Sat, Jan 13, 2018 - Page 8 News List

Brandishing a double-edged sword

By John Lim 林泉忠

After Beijing’s unilateral launch of the M503 flight route, both the US Department of State and the American Institute in Taiwan expressed concern over China’s actions and US opposition to any unilateral action taken by either side of the Taiwan Strait aimed at changing the cross-strait “status quo.”

It is also worth noting that on Dec. 12 last year, US President Donald Trump signed into law the National Defense Authorization Act (NDAA) after it was approved by both houses of Congress. The passage of the NDAA will strengthen military exchanges between the US and Taiwan, and will allow Taiwan to maintain its self-defense capabilities. The act even provides a legal foundation that enables Taiwanese and US naval vessels to visit ports in each others’ countries.

As for Japan, since Prime Minister Shinzo Abe took office in 2012, his administration has adhered to a foreign affairs and national security strategy aimed at containing China, and an essential part of the strategy is to co-opt Taiwan.

From a Japanese perspective, changing the “status quo” in the Taiwan Strait is not in line with its national interest.

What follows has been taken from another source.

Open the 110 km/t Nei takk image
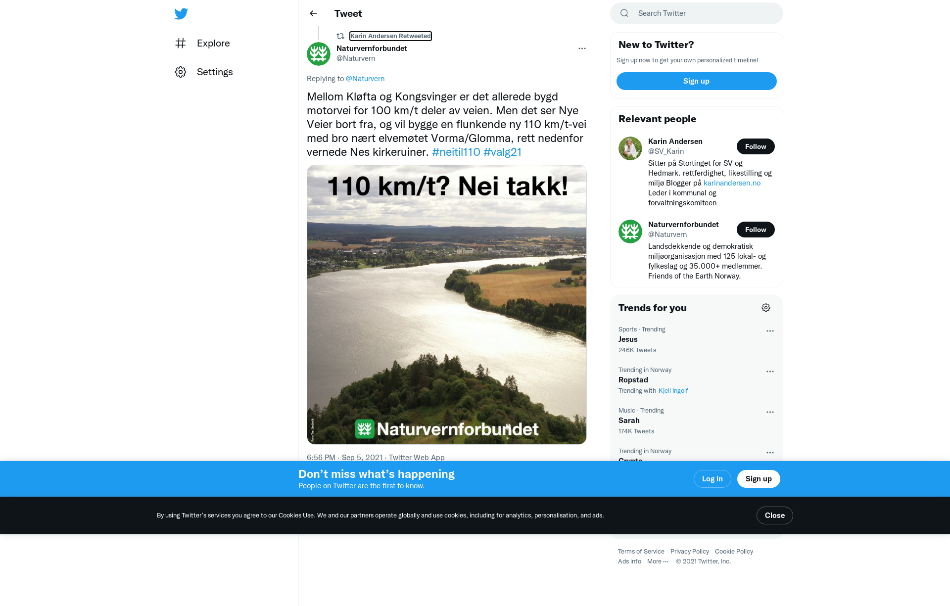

The Japanese National Institute for Defense Studies China Security Report published in February last year clearly points to concerns over Taiwan’s self-defense capabilities. In addition, there is nearly no collaboration between Japan and Taiwan in terms of maintaining regional security.

If China’s push for gradual changes to the cross-strait “status quo” becomes more explicit, it could lead Japan and Taiwan to discuss opportunities for security collaboration within a framework of unofficial diplomatic relations.

How to formulate a mid to long-term timetable for this gradual change to the cross-strait relationship, including different stages and goals, as well as how to continuously make strategic adjustments to this timetable based on the results to lessen the potential double-edged effect will be Beijing’s focus from now on. This is also an issue that Taiwan must not ignore.

John Lim is an associate research fellow at Academia Sinica’s Institute of Modern History.